* _Requirement_
Find "The height and width of the screenshot is (461, 607)." and "Viewport: 665px width, 471px height." in the records below. Copy the lines holding them and every line between, exactly, and no others.

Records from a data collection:
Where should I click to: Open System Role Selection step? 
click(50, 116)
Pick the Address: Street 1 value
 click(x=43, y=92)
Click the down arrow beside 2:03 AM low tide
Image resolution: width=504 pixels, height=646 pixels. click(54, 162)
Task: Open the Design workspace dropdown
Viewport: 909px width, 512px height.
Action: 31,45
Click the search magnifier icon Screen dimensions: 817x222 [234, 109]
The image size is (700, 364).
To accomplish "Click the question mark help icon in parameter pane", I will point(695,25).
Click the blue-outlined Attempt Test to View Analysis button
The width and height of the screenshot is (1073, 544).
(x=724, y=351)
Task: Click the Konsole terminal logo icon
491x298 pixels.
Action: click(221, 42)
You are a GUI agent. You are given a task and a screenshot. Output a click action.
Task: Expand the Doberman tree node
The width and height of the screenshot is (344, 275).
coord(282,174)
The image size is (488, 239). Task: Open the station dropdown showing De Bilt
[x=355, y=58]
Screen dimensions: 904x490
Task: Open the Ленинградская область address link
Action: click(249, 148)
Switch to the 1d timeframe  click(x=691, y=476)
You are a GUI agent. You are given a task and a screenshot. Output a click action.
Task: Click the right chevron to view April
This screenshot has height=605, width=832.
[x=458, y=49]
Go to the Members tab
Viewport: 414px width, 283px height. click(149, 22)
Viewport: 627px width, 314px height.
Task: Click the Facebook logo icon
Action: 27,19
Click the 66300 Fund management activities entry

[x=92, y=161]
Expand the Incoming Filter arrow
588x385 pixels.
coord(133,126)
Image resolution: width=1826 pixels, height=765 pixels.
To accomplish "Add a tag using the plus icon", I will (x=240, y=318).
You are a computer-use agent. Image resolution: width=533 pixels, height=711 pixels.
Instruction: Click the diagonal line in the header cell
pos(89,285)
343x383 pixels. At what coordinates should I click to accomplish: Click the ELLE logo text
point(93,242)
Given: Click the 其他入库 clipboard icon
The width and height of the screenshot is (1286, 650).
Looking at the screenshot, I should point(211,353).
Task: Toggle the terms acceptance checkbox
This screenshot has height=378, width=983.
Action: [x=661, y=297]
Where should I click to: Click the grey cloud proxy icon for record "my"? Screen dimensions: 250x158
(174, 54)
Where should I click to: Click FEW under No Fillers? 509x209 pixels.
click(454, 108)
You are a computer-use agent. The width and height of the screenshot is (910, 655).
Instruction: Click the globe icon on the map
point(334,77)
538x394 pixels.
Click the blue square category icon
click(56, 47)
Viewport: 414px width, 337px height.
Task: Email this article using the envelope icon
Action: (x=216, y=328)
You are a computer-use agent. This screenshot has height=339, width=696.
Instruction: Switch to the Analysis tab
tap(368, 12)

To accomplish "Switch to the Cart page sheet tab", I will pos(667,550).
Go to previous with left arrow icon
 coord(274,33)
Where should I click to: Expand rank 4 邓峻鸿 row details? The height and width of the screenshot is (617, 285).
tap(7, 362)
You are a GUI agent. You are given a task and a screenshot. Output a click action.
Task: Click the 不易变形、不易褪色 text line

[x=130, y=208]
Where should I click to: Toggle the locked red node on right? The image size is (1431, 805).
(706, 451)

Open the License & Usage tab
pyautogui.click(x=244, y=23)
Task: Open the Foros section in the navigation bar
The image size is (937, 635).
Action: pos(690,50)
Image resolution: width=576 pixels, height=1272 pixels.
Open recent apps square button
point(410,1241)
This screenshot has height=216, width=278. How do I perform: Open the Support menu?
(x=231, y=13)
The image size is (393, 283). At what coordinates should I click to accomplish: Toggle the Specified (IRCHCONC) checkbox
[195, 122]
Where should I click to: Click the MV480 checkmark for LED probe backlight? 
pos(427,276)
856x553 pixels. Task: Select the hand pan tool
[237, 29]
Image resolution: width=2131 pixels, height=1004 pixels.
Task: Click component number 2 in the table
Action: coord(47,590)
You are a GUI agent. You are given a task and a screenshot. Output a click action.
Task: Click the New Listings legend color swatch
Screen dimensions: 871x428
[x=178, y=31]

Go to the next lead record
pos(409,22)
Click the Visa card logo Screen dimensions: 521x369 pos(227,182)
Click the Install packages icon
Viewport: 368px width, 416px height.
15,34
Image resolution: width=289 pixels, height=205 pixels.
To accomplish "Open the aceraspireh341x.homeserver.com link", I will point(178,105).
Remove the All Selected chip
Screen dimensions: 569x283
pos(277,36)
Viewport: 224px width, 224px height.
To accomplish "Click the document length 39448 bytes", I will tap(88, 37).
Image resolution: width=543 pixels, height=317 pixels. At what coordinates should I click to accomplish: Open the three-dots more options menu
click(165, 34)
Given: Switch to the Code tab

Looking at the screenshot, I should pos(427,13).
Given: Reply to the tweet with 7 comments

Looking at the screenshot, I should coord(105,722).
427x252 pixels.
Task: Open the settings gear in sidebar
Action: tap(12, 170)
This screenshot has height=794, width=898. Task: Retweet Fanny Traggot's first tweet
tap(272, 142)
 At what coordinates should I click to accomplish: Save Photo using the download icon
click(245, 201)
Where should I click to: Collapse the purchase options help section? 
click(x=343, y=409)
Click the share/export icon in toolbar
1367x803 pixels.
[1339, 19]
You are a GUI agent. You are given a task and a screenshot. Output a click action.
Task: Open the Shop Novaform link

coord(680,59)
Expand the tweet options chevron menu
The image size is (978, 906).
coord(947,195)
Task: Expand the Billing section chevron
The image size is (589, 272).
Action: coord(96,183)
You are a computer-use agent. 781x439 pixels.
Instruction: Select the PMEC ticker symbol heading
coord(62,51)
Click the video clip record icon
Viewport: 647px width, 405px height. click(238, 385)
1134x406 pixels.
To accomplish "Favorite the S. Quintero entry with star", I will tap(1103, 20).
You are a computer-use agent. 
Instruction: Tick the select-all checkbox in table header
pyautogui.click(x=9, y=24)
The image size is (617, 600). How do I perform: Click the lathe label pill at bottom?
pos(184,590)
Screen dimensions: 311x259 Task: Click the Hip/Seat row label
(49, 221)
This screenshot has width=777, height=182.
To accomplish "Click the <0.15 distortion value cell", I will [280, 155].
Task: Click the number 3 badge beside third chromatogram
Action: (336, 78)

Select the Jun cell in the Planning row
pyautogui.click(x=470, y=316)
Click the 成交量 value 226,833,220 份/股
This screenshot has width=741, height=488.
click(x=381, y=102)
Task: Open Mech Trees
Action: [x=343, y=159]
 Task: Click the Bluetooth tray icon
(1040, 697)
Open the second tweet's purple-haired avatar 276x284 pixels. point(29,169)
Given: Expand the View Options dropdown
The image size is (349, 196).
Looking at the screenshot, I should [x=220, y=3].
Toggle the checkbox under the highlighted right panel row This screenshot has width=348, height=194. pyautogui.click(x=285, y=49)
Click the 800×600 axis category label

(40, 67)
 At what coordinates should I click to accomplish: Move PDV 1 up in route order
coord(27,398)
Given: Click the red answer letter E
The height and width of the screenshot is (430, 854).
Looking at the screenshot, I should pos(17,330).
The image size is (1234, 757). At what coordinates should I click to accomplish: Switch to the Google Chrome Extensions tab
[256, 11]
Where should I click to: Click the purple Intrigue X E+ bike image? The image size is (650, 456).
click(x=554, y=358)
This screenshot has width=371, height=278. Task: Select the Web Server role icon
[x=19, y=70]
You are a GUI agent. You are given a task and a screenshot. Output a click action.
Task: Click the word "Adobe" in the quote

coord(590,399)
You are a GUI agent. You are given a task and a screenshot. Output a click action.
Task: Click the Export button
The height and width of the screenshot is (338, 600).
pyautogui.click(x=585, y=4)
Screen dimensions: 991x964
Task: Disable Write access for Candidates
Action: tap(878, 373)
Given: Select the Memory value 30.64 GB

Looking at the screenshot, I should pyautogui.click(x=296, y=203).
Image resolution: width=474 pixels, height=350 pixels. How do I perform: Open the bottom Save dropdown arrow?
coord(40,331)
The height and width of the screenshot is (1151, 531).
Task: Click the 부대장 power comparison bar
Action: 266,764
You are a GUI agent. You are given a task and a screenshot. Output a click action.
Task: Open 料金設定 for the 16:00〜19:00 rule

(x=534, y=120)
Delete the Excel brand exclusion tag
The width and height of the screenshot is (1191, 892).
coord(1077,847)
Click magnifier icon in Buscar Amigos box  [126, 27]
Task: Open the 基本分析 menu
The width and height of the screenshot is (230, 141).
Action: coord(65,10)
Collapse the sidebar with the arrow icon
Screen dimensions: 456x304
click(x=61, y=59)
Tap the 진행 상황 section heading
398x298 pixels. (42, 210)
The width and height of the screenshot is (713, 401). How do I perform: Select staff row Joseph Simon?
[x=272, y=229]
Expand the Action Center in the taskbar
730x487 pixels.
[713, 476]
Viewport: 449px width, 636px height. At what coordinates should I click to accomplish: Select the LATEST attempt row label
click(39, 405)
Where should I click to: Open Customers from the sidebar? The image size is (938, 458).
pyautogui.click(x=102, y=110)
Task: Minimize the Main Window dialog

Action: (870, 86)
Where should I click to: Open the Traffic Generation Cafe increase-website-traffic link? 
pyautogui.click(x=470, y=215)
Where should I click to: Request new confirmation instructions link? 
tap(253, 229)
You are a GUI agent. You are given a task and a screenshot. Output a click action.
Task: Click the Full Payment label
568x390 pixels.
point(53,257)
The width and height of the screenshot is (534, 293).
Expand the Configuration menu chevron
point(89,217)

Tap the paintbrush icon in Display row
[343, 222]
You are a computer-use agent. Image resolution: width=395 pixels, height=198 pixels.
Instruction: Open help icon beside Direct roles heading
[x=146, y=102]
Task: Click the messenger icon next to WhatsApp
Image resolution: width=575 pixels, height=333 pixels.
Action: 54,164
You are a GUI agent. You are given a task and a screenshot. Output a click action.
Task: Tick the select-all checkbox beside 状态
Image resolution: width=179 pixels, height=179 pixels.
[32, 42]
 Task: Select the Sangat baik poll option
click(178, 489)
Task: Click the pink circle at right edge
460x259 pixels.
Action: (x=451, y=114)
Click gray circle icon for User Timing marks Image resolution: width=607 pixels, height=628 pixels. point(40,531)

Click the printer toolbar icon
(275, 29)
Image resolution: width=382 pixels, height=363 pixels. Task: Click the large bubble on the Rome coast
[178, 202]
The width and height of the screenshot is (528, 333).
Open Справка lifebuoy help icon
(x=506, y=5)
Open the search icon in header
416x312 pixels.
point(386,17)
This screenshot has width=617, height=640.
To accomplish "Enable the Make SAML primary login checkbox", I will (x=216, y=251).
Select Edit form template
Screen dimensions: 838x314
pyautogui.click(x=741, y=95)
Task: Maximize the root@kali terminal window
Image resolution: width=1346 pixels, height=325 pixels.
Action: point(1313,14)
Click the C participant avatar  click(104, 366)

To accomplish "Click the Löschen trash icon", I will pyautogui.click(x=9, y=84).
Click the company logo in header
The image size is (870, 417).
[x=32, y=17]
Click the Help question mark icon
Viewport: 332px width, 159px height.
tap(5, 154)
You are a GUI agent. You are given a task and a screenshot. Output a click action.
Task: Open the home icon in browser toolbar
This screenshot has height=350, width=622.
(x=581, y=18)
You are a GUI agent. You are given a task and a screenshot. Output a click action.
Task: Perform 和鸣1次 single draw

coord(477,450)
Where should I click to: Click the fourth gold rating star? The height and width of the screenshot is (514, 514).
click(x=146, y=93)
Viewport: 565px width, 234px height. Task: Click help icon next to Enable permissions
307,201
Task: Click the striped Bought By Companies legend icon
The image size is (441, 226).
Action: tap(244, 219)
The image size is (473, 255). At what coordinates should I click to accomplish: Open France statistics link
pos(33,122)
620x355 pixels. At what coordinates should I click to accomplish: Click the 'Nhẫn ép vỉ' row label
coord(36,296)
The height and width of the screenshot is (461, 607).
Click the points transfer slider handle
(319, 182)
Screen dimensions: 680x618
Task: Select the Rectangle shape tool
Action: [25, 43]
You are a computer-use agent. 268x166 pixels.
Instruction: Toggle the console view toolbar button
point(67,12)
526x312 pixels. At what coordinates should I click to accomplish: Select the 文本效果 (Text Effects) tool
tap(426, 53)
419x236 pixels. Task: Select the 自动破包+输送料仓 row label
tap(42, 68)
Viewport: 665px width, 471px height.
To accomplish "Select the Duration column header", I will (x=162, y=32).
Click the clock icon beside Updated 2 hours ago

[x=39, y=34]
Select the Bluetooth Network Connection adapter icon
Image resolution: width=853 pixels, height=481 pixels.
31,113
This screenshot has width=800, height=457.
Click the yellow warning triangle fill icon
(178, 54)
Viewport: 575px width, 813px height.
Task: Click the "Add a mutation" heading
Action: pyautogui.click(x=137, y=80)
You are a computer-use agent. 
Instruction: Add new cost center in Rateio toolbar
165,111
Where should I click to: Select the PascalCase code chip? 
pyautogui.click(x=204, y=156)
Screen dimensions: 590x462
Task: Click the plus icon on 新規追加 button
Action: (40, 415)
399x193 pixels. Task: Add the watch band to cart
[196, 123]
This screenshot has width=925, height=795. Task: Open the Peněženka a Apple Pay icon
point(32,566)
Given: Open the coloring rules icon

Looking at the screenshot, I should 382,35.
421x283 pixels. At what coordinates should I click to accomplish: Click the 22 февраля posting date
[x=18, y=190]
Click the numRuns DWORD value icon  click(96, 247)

* _Finished task_
The height and width of the screenshot is (461, 607).
Click the points transfer slider handle
(319, 182)
Screen dimensions: 680x618
Task: Select the Rectangle shape tool
Action: [25, 43]
You are a computer-use agent. 268x166 pixels.
Instruction: Toggle the console view toolbar button
point(67,12)
526x312 pixels. At what coordinates should I click to accomplish: Select the 文本效果 (Text Effects) tool
tap(426, 53)
419x236 pixels. Task: Select the 自动破包+输送料仓 row label
tap(42, 68)
Viewport: 665px width, 471px height.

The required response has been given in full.